Due to DLTs, Piqray combined with fulvestrant (phase 3) only achieved a median duration of exposure (the duration of treatment excluding periods of dose interruptions) of 22 weeks and a median dose intensity (the percentage of patients receiving the prescribed dose level across the study period) of 82.7%. These are the maximum levels achievable for the asset.

Inavolisib combined with fulvestrant (phase 1b) achieved a median duration of treatment of 19 weeks and a median dose intensity of 98%. Genentech reported that 60% of individuals discontinued treatment due to disease progression. The data in the table above are from a single dose level.

By contrast, RLY-2608 combined with fulvestrant (preliminary phase 1a) achieved a median duration of treatment of 16 weeks and counting (70% of patients remained on treatment at the data cutoff). The median dose intensity was greater than 98%. The maximum levels have not been achieved and dose levels are still being optimized.

Despite discontinuous treatment requirements to navigate tolerability issues, Piqray generated $400 million in full-year 2022 revenue for Novartis. It earned FDA approval in mid-2019.

Efficacy Data: Not So Great, But Early

Although RLY-2608 avoided DLTs and achieved a high dose intensity, the asset appeared to have a curiously low response rate through the data cutoff (solely for inclusion in the medical conference) in the dose escalation part of the phase 1 study. That's why the stock plunged 36%.

I was initially downbeat in my comments made after only reviewing the limited information in the press release. However, an objective analysis of the data from ReDiscover and the competitive landscape shows the asset is on a similar trajectory to both Piqray and inavolisib. The safety profile still positions RLY-2608 to best both competitors.

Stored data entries

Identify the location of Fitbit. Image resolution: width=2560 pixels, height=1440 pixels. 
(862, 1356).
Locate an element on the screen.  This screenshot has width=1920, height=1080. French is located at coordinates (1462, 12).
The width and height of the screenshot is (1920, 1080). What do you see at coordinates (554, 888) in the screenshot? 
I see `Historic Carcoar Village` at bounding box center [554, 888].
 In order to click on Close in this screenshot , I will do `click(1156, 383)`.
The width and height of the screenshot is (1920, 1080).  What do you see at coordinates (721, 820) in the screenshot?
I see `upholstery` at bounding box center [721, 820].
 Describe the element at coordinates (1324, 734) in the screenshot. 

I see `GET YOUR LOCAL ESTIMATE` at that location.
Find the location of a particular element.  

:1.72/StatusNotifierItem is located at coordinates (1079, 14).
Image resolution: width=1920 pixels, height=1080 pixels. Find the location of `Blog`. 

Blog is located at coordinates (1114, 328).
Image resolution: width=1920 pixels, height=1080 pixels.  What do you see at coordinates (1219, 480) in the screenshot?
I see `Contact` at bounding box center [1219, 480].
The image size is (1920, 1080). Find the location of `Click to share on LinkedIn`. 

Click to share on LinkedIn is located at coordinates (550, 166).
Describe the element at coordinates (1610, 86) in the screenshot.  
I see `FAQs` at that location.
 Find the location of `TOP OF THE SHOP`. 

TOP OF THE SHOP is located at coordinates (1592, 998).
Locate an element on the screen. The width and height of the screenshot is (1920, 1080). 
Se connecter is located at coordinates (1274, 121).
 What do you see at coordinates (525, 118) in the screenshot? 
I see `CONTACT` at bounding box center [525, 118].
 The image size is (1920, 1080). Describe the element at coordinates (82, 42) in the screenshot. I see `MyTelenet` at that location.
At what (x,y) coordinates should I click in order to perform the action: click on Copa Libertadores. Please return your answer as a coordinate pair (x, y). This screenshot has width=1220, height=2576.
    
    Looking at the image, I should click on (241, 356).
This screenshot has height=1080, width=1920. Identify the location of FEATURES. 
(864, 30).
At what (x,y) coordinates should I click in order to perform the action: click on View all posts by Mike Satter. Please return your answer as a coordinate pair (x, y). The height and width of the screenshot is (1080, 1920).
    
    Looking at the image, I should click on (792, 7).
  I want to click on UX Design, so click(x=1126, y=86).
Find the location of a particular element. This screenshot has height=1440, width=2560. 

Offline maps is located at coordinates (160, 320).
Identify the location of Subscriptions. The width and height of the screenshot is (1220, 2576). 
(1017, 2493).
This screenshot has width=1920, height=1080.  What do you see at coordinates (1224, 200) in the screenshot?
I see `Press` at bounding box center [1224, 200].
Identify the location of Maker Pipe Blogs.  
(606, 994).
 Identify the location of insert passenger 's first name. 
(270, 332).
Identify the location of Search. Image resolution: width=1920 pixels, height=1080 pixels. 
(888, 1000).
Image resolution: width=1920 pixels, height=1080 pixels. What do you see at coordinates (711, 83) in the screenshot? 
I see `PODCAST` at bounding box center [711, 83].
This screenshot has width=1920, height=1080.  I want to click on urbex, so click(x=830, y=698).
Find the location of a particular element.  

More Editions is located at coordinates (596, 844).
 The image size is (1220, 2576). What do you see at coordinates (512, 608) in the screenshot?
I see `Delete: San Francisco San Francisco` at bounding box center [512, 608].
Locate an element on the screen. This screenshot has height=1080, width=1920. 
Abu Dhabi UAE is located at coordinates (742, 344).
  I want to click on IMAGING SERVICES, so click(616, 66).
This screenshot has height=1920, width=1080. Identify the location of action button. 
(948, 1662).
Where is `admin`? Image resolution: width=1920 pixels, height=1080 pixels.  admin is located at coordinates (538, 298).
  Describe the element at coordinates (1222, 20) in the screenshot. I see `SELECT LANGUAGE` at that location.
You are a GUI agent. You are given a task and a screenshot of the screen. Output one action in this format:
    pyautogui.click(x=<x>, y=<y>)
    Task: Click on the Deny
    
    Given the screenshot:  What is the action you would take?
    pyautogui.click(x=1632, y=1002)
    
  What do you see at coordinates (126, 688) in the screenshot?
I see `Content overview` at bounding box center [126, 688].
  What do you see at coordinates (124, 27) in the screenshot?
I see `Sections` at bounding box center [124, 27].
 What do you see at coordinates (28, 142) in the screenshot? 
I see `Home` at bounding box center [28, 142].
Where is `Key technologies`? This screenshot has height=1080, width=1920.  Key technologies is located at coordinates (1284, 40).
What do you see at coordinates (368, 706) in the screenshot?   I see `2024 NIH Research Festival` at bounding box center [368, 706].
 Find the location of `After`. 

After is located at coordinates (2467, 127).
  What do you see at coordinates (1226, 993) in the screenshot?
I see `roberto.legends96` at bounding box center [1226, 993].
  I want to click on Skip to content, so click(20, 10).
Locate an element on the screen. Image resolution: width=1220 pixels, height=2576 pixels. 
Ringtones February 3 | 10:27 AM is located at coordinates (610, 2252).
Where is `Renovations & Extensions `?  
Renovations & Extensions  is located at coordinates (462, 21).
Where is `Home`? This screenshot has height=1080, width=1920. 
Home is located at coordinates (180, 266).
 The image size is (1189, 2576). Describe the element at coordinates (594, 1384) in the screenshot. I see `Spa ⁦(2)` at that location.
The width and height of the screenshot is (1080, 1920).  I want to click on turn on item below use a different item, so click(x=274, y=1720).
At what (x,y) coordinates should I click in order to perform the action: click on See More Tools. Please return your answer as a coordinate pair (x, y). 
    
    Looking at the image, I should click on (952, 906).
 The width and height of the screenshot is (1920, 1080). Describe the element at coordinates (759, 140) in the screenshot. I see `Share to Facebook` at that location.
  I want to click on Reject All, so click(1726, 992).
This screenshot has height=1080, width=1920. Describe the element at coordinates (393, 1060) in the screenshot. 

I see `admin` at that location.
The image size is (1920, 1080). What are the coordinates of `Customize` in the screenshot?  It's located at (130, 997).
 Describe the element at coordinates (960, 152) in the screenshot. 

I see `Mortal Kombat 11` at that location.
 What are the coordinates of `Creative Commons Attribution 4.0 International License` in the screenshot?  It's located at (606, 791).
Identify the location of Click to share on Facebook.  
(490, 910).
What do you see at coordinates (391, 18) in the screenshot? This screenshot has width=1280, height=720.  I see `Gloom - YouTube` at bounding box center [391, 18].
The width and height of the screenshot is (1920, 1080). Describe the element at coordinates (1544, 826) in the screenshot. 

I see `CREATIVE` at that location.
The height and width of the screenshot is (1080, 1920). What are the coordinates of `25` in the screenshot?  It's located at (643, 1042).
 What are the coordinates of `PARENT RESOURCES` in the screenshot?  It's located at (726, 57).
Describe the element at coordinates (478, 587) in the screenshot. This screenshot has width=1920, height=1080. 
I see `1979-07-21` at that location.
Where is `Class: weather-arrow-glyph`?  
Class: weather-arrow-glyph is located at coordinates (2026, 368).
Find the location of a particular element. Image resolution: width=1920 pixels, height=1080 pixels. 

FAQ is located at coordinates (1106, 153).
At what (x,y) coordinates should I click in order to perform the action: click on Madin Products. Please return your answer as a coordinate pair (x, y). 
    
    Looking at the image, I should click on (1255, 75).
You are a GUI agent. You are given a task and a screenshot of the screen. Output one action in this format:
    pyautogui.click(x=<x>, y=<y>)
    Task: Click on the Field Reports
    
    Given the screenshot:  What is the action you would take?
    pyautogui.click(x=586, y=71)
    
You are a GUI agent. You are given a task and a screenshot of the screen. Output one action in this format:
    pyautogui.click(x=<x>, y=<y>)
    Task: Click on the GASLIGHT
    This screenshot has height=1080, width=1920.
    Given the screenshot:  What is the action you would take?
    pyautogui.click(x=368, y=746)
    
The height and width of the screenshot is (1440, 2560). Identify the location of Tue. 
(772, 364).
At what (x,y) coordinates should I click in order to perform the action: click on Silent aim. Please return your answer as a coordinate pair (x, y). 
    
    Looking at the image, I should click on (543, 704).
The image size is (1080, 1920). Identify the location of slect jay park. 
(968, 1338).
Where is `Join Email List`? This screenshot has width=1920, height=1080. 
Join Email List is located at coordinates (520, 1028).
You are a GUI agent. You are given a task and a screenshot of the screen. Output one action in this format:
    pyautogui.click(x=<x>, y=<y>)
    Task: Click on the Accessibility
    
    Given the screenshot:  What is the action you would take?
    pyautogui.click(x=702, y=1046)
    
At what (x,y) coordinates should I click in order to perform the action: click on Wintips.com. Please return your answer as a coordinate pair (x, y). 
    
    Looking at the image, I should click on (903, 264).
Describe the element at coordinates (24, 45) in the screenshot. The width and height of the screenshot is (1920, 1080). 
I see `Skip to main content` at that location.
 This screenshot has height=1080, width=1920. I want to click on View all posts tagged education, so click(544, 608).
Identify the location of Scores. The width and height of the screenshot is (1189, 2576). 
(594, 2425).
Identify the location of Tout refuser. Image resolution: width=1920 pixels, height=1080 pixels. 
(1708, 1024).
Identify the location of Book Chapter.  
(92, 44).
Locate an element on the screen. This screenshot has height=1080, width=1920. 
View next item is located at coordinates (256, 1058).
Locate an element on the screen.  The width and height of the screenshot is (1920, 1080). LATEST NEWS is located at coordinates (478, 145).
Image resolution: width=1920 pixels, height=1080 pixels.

Work request:
In the passage above comparing Piqray, inavolisib and RLY-2608, reproduce the text starting at the words "Inavolisib combined with" and ending after the words "approval in mid-2019.".

Final answer:
Inavolisib combined with fulvestrant (phase 1b) achieved a median duration of treatment of 19 weeks and a median dose intensity of 98%. Genentech reported that 60% of individuals discontinued treatment due to disease progression. The data in the table above are from a single dose level.

By contrast, RLY-2608 combined with fulvestrant (preliminary phase 1a) achieved a median duration of treatment of 16 weeks and counting (70% of patients remained on treatment at the data cutoff). The median dose intensity was greater than 98%. The maximum levels have not been achieved and dose levels are still being optimized.

Despite discontinuous treatment requirements to navigate tolerability issues, Piqray generated $400 million in full-year 2022 revenue for Novartis. It earned FDA approval in mid-2019.